尚無鏡は一度ゆっくりと目を閉じて、何もない右手に光琅が弓を改造して創った黒い細剣を出現させた。ビュッ!っと空を斬ると同時に、決意が漲った両目を勢いよく開けた。
一方で、軒轅は背中に背負った武器を取り出す様子を見せずに何か語り出す。
「しかし、つくづく愚かだったな……承影君等は。最後まで信じていたのだろう?仙人というくびきから人間を解放するべく、空の魔剣を完成させるために動いているのだと──────全て、嘘だよ」
「何!?」
「理想を掲げておけば、愚か者共はいくらでも利用できる。真の目的は他でもない……世界ではなく私のための、ただ一つの究極の魔剣を作ることだ。それも完成間近。全ては私の計算通りに動いてくれた。赤霄君も、そして君達もだ。究極の魔剣の完成のため、私は世界中から宝剣を集め、あらゆる戦闘記録を収集してきた。だが、君達ほど良い記録を提供してくれる素材は、存在しなかったよ」
奥歯を砕かんとする力で食いしばる。

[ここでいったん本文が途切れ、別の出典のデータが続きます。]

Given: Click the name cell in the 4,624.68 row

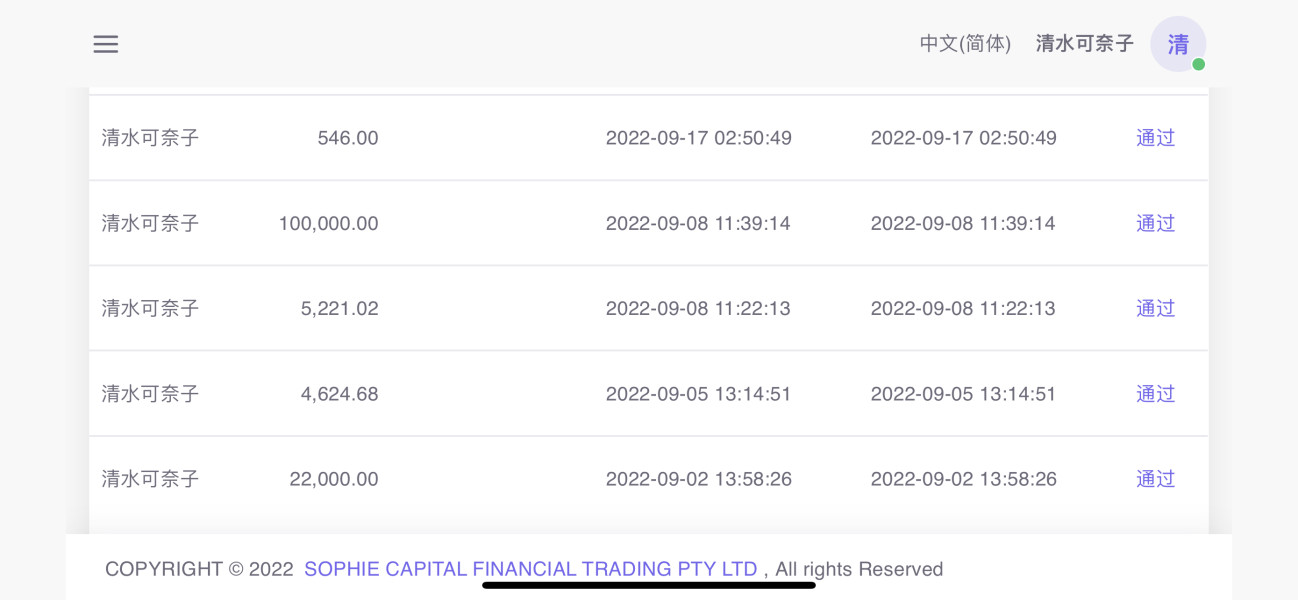Looking at the screenshot, I should 150,394.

後方の観客席から、そして自分の口から、軒轅に対する怒りが飛び出た。
「狂っています………っ!」
「貴様、人を……死者を何だと思っているんだ!」
「あんたなんかのために……彼等は死界から呼び起こされ、記憶を書き換えて駒にしたと言うの!?」
対し、軒轅は変わらない調子で言葉を返す。
「ふふ……彼等が既に死者であるというところまで知るとは大した物だ。だがね、私はそこまで薄情ではない、感謝しているのだよ」
「許せない。これ以上、あんたの思い通りには絶対にさせない!」
刹那、その叫びと共に衝撃波が舞台に巻き起こる。されど、軒轅は眉一つすら動かすことはなかった。まるで既に己は神に位置しているように、ピクリとも動かなかった。
「それでは、始めようか──────」
軒轅はそう呟くと、右腕を上げて背負った武器に手を掛ける。瞬間、彼の武器はスルリと滑り、姿を現した。

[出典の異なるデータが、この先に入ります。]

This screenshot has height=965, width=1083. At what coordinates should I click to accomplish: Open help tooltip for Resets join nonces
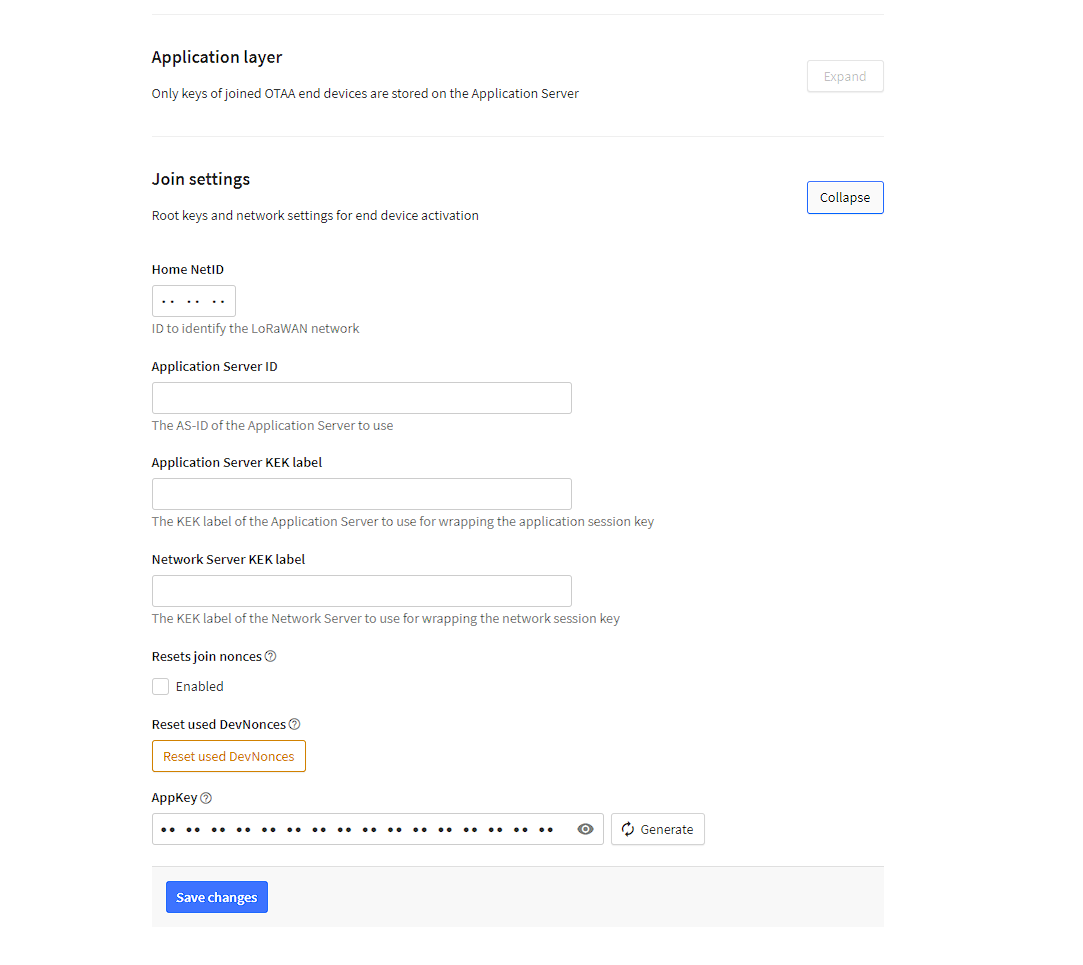(271, 656)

それは一言で言えば黄金そのものだった。剣身も、鍔も、柄も、柄頭も。全てが黄金で構成されており、まるで昼間に昇る太陽が目の前に顕現しているのかと思えるほどに眩しかった。そして、途轍もないほどのオーラが体の隅々から感じられる。
尚無鏡は眼前の敵を睨みながらゴクリと喉を鳴らした。